Centre for Science and Environment (CSE) Director Souparno Banerjee, said Africa is a vast area, with immense diversity in peoples, customs, problems as well as solutions.
“We wish to learn and understand agriculture in Africa and help focus attention on the key issues. The fundamental idea behind nurturing this association between Africa and India is our belief that as nations and peoples of the Global South, our environmental concerns are similar.
“We can, therefore, share learnings and experiences and work together towards solutions. And the media, with its capacity to influence opinions and drive change, can be a very important cog in this wheel,” Mr Souparno said.
The sentiments by Mr Souparno posed a challenge to African journalists to report about agriculture because it is a sector proving to be a means for the continent to escape poverty.
AgroNigeria chief executive officer Richard Mbaram said it should be the role of every journalist to report on agriculture so that the public can be informed on how they can escape poverty through agriculture.
“Agriculture on the African continent is the best healthy secret and the job of the journalist is to bring out stories that paint agriculture as a business and best suited to improve the nutrition of African citizens,” he said.
The last ten years Africa has made a strong case for agriculture as the surest path to producing sustainable economic growth that is felt in all sectors of society.
Many governments face significant budget constraints and far too many farming families continue to lack basic inputs, like improved seed or fertilizers.

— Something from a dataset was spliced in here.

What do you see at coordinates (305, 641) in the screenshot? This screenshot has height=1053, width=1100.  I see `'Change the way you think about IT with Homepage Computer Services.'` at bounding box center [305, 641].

This prompted Mr Mbaram, to put the blame on African governments for not paying attention to the agriculture sector.
Mr Mbaram said it is sad that Africa is a continent that spends billions of money on importing food it can produce.

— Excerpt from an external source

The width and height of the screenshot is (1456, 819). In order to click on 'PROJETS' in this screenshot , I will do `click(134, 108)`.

Mr Mbaram said it is time journalists and policy makers changed its attitude towards agriculture especially that there is empirical evidence that investment in agriculture has 12 times the impact on poverty alleviation compared to investment in any other sector.
Environmental Communication expert and former BBC presenter Uduake Amimo said journalists, as leaders, should develop an interest and specialisation in reporting on agriculture.
“We as journalists are conveyers of information and it is high time we started writing stories that are interesting and attract readers.
“The agriculture sector is the panacea to the pervasive poverty that has been inherent in the rural areas of the African continent,” she said.
Ms Amimo said the crisis that the continent is facing is that there is no accountability by both journalists and policy makers even when the continent has been warned about droughts and floods.
She said there is also need for media organisations to train journalists to specialise in agriculture and set up desks in newsrooms.
Ms Amimo also challenged journalists to write in-depth articles that connect agriculture, nutrition and public health.
She urged African journalists to also write stories that promote private participation in agricultural markets for inputs.
Africa is the only continent in the world that imports more food than it produces, despite having the potential to feed the whole world; and the cost of the food it imports is so high that it cannot invest in other welfare activities.
However Africa is no longer in the dark. It has done a lot towards agricultural transformation in the past decade. But there is a need to double the effort by 2030 for a meaningful agricultural transformation.